* _Exercise brief_
The required output is the lines from the one with "Task: Focus the ОГРН text field" through the end of the data, repeated verbatim, with no pictures included.

* _Stored items from a collection_
*** Begin section ***

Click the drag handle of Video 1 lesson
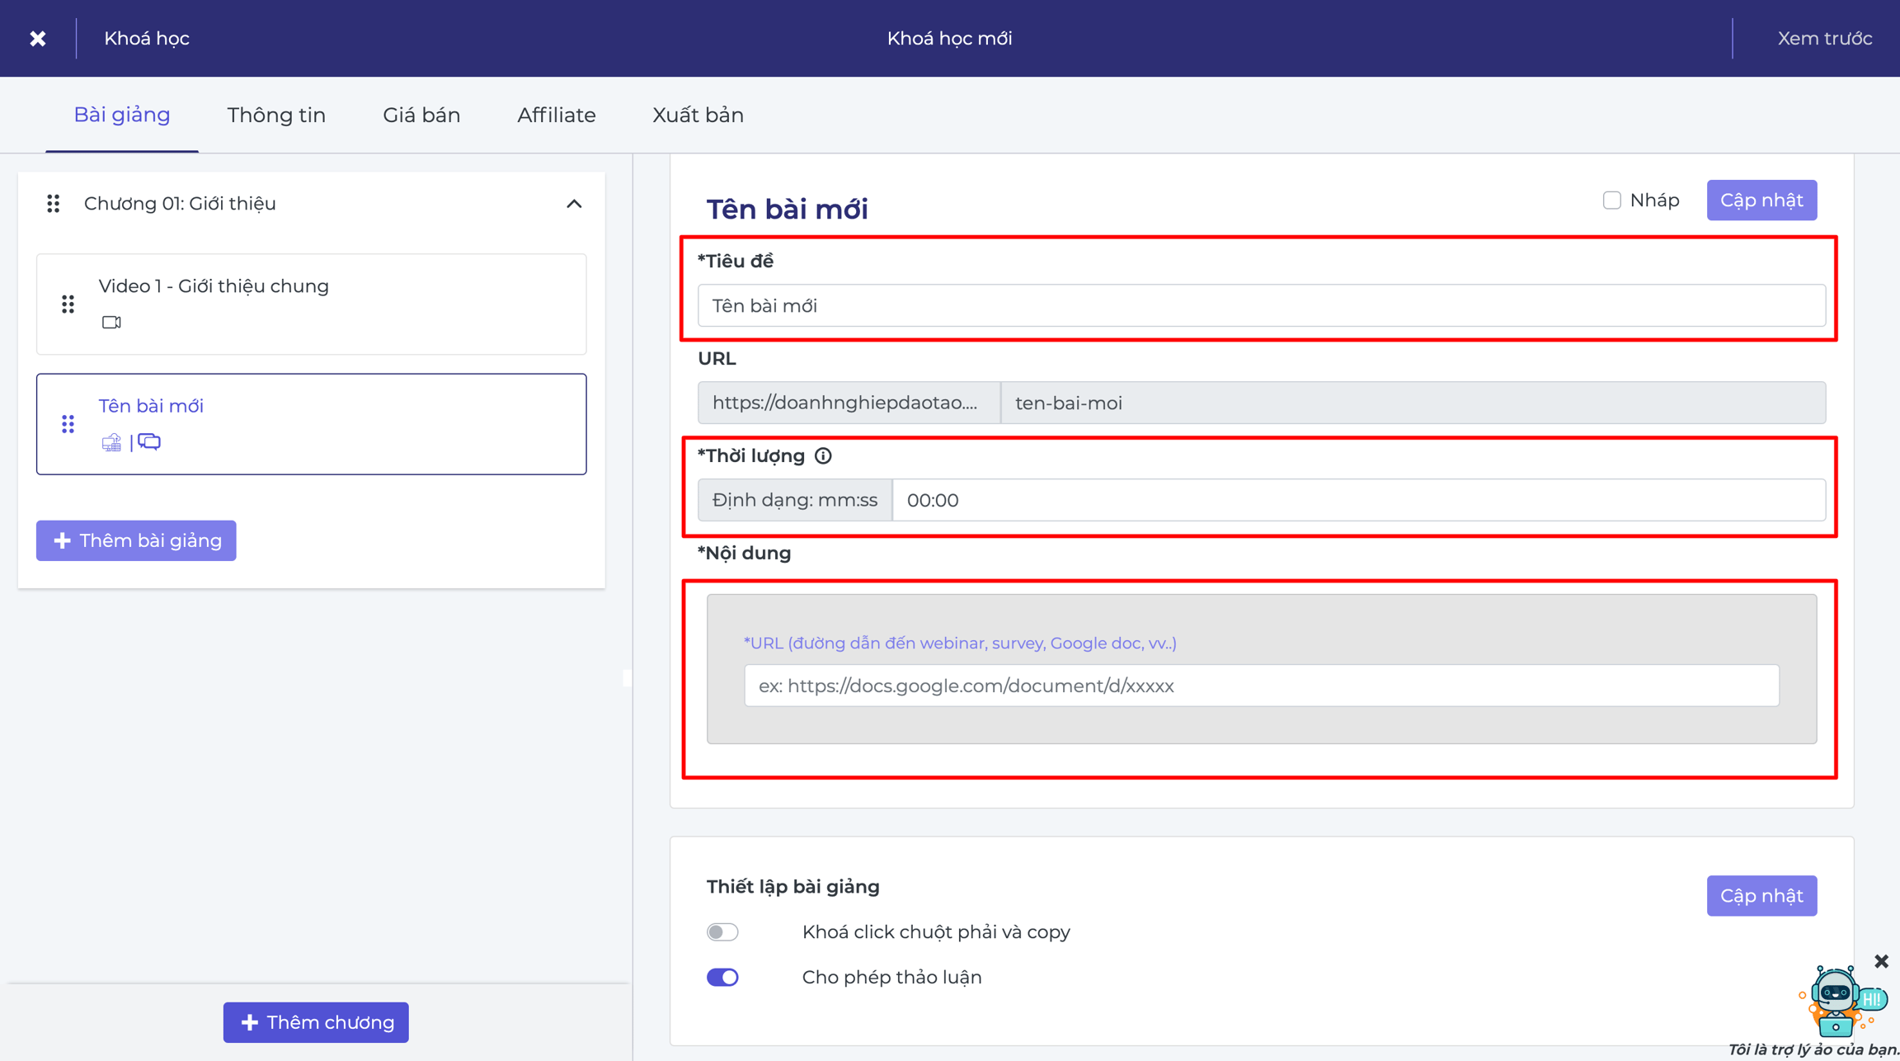This screenshot has height=1061, width=1900. point(68,304)
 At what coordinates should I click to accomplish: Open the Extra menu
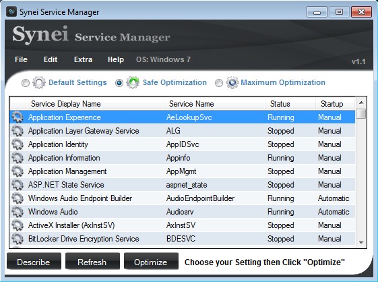coord(83,59)

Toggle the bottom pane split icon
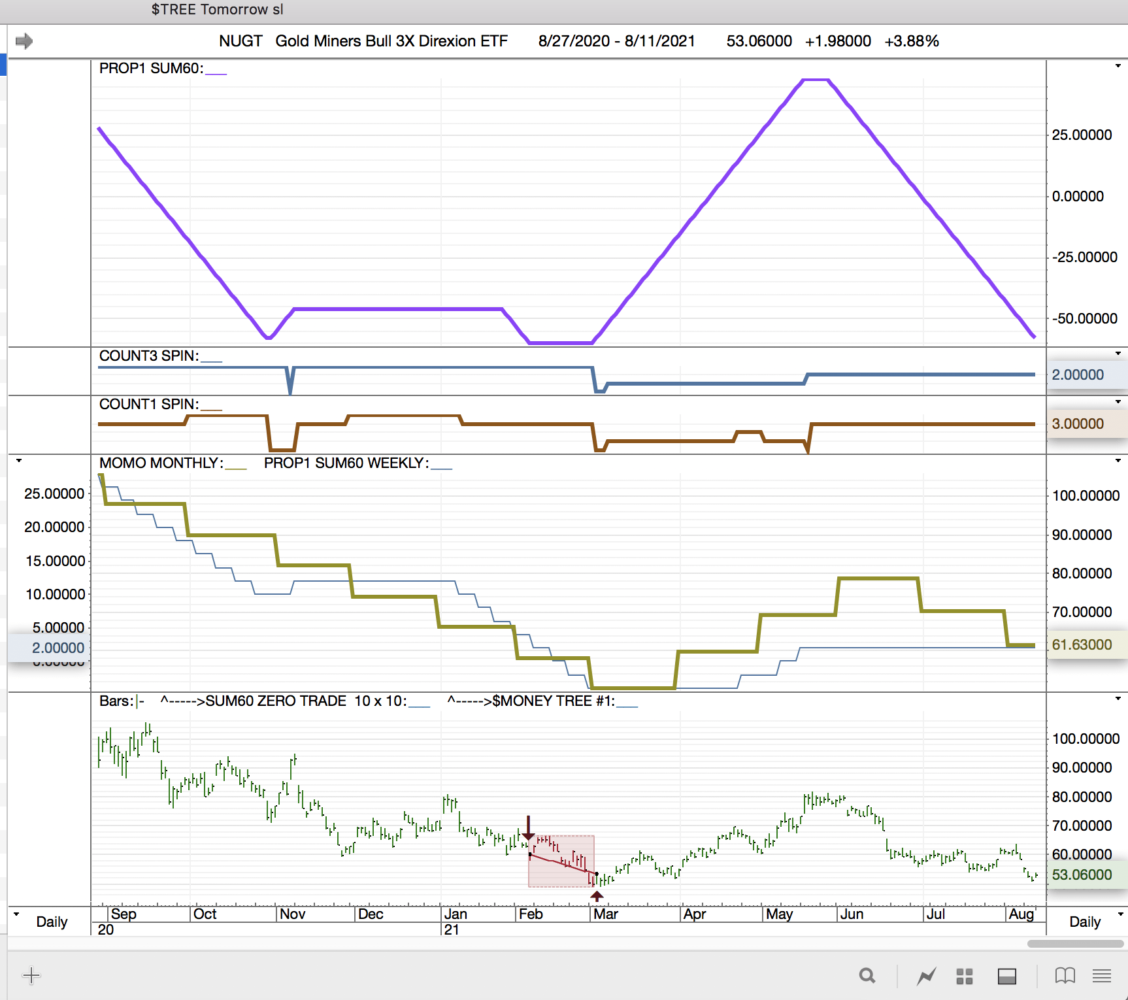[1006, 976]
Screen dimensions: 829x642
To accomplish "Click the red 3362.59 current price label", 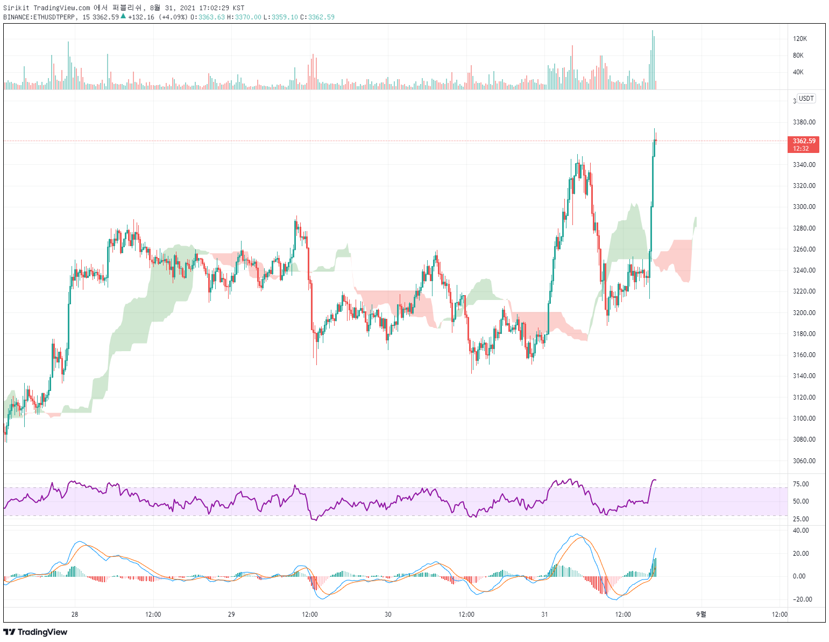I will [x=804, y=141].
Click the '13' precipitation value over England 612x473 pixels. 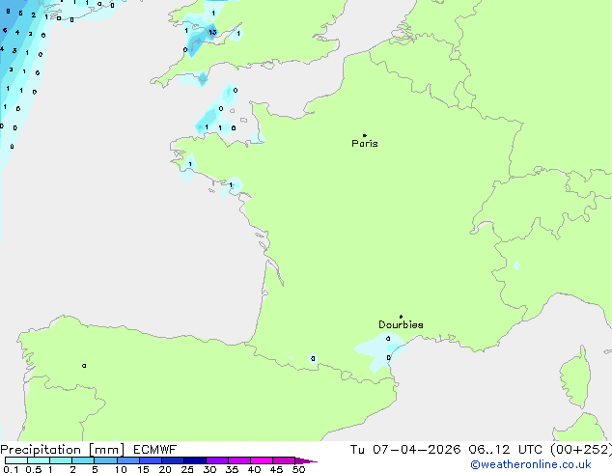(x=211, y=32)
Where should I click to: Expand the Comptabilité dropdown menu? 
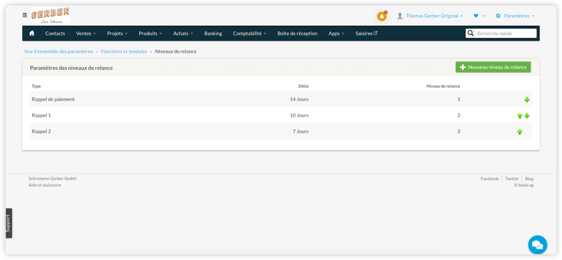249,33
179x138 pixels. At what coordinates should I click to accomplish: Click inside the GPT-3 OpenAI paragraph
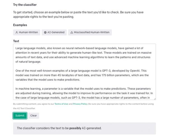click(x=82, y=75)
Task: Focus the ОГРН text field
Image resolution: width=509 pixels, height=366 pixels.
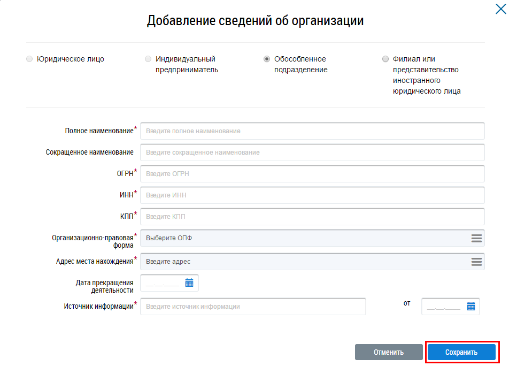Action: point(312,174)
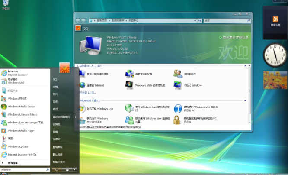The height and width of the screenshot is (175, 288).
Task: Launch Windows Ultimate Extras
Action: (25, 115)
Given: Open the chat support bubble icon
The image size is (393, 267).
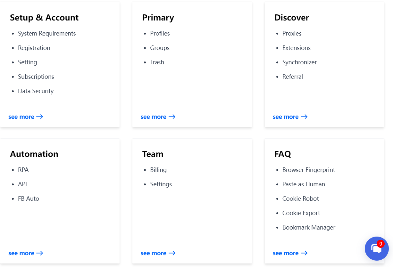Looking at the screenshot, I should pyautogui.click(x=377, y=248).
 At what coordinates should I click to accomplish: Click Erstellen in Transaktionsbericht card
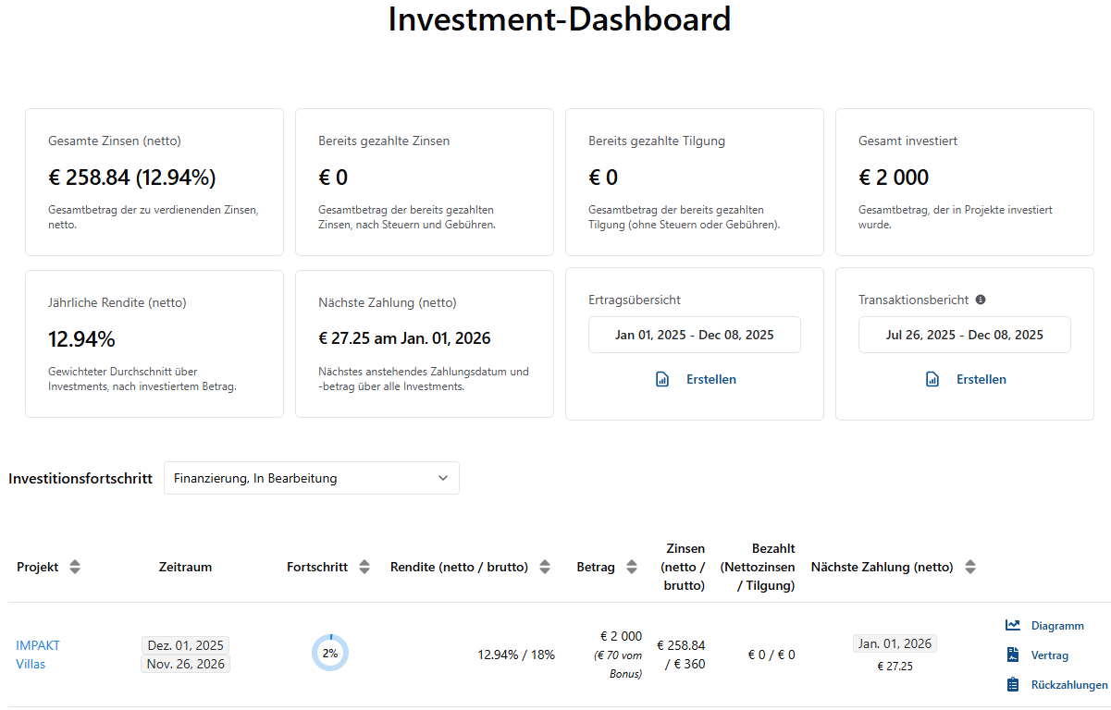pyautogui.click(x=981, y=379)
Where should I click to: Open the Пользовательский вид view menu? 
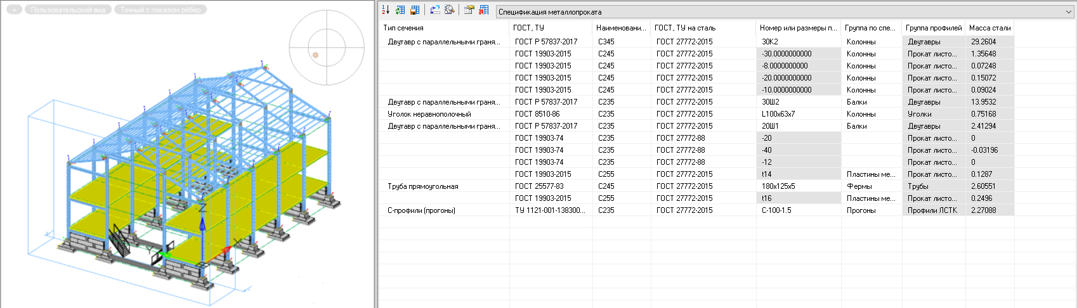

*** End section ***

* _Task answer_
Task: Focus the ОГРН text field
Image resolution: width=509 pixels, height=366 pixels.
Action: point(312,174)
The height and width of the screenshot is (175, 288).
Task: Launch Windows Ultimate Extras
Action: (25, 115)
Given: Open the chat support bubble icon
The image size is (393, 267).
Looking at the screenshot, I should pyautogui.click(x=377, y=248).
 At what coordinates should I click to accomplish: Click Erstellen in Transaktionsbericht card
pyautogui.click(x=981, y=379)
Where should I click to: Open the Пользовательский вид view menu? 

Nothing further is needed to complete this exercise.